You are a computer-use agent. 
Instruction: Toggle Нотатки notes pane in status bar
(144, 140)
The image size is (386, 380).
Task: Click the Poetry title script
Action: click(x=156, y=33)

########################################

# WORK INSTRUCTIONS
The entries above must be returned in full, exactly as shown.

# SOLUTION
You are a computer-use agent. 
Instruction: Toggle Нотатки notes pane in status bar
(144, 140)
The image size is (386, 380).
Task: Click the Poetry title script
Action: click(x=156, y=33)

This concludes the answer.